STIM framework identifies local, mid-range, and long-range memorization sources in CoT reasoning. Local memorization—based on preceding tokens—accounts for up to 67% of reasoning errors, especially as complexity increases and distributional shift occurs.
Stream of Search pretraining, which represents exploration and backtracking as serialized strings, achieves 25% higher accuracy than optimal-trajectory-only training. Models learn internal world models for search and adaptive strategies rather than fixed external methods.
RLP treats CoT as exploratory action during pretraining, using log-likelihood improvement as verifier-free reward.
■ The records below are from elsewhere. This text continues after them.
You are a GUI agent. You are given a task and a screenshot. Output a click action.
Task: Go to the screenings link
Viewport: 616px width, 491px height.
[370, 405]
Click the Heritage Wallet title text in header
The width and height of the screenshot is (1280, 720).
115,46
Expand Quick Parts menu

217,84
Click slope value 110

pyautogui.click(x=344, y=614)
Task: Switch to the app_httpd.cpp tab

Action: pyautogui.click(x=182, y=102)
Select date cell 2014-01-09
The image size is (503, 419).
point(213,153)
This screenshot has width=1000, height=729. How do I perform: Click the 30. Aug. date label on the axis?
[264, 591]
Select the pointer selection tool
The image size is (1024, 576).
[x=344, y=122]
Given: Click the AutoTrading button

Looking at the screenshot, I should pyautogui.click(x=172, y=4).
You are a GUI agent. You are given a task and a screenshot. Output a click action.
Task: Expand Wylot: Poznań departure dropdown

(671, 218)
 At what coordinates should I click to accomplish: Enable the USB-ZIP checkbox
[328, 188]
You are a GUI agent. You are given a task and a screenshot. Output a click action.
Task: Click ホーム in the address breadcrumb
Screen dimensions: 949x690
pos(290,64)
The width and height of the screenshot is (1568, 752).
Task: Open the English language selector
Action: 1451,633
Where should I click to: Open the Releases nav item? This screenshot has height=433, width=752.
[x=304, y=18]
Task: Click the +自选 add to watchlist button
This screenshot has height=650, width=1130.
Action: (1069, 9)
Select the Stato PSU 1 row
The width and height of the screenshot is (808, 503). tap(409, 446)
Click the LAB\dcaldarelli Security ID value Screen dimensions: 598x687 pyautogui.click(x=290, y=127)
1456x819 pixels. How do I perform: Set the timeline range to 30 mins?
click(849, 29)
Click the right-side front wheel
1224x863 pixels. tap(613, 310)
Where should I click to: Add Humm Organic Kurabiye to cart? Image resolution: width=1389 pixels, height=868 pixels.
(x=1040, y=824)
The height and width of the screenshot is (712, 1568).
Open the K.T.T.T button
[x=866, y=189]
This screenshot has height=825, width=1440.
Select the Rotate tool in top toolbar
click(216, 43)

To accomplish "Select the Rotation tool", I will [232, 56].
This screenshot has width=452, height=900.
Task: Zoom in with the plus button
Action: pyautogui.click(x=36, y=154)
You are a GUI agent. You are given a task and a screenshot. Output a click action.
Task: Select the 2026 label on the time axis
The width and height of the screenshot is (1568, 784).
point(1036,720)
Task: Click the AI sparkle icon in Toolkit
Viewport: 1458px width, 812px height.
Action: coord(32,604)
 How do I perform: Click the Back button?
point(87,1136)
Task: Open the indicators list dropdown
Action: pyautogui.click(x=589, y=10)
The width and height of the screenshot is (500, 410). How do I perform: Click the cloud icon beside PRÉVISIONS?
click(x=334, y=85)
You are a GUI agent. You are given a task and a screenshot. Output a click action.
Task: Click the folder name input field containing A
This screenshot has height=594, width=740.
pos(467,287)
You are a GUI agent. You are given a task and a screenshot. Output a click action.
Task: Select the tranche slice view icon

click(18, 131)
Applied to Qwen3-1.7B and Nemotron-Nano-12B, the method improves math and science benchmarks substantially, suggesting reasoning can be planted earlier in training.
Current reasoning models lack the three properties of systematic exploration: validity, effectiveness, and necessity. This causes success probability to drop exponentially with problem depth, making medium problems solvable but deep problems catastrophically harder.
o1-like models frequently abandon reasoning paths mid-exploration, wasting tokens on incomplete approaches. A decoding-only penalty on thought-transition tokens (TIP strategy) discourages switching, improving accuracy on challenging math without model fine-tuning.
Reasoning LLMs exhibit two reinforcing failures: wandering (invalid exploration) and underthinking (premature path-switching). Decoding-level interventions like thought-switching penalties improve accuracy without fine-tuning, suggesting viable solutions exist but are abandoned prematurely.
RLAD jointly trains abstraction and solution generators, showing that allocating test-time compute to diverse abstractions outperforms parallel solution sampling at large budgets. Abstractions create structured breadth-first exploration that prevents the underthinking failure mode of depth-only reasoning chains.
Five independent mechanisms—RL steering, critique fine-tuning, decoding changes, SAE feature steering, and RLVR—all elicit reasoning already present in base model activations. Post-training selects rather than creates reasoning; the bottleneck is elicitation, not capability acquisition.
Four cognitive tools implemented as sandboxed LLM calls improved GPT-4.1 on AIME2024 from 26.7% to 43.3% without any RL training. Modularity enforces operation isolation that pure prompting cannot guarantee, eliciting pre-existing reasoning capability.
Vanilla models use thinking mode counterproductively, inducing self-doubt that degrades performance. RL training reverses this, transforming the same mechanism into beneficial gap analysis. Training mediates reasoning quality, not just quantity.